• [WHAT TO PRODUCE]: The expected output is exactly the lines below, starting at the line with "Given: Expand the Modify panel dropdown" and ending at the line with "Click the cancel", both included; no other line belongs in it.

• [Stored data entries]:
_ _ _ _ _ _ _

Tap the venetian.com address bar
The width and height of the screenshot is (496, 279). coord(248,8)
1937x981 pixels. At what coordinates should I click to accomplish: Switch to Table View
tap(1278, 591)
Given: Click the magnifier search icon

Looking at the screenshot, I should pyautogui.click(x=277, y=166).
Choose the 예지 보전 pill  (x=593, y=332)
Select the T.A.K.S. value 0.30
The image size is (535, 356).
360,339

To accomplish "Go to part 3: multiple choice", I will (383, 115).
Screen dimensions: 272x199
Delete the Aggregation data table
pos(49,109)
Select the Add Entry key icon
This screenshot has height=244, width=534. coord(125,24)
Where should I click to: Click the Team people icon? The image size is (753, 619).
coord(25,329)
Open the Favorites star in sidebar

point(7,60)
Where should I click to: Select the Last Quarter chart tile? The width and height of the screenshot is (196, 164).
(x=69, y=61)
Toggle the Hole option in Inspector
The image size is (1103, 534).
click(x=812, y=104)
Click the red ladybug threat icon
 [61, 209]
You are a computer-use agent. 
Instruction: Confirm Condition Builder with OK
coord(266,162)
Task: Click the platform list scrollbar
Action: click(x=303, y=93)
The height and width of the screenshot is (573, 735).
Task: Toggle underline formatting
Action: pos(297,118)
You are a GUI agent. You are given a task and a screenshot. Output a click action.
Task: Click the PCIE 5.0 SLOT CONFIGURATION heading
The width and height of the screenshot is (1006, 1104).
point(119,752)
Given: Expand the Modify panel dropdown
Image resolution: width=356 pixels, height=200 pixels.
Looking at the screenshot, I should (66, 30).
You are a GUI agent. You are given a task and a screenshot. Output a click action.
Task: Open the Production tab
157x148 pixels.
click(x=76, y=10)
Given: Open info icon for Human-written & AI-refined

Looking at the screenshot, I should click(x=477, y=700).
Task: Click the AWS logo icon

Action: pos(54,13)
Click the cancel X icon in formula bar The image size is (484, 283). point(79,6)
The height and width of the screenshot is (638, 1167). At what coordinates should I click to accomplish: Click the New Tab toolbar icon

_ _ _ _ _ _ _

• [ANSWER SPACE]:
Given: Expand the Modify panel dropdown
Image resolution: width=356 pixels, height=200 pixels.
Looking at the screenshot, I should (66, 30).
You are a GUI agent. You are given a task and a screenshot. Output a click action.
Task: Open the Production tab
157x148 pixels.
click(x=76, y=10)
Given: Open info icon for Human-written & AI-refined

Looking at the screenshot, I should click(x=477, y=700).
Task: Click the AWS logo icon

Action: pos(54,13)
Click the cancel X icon in formula bar The image size is (484, 283). point(79,6)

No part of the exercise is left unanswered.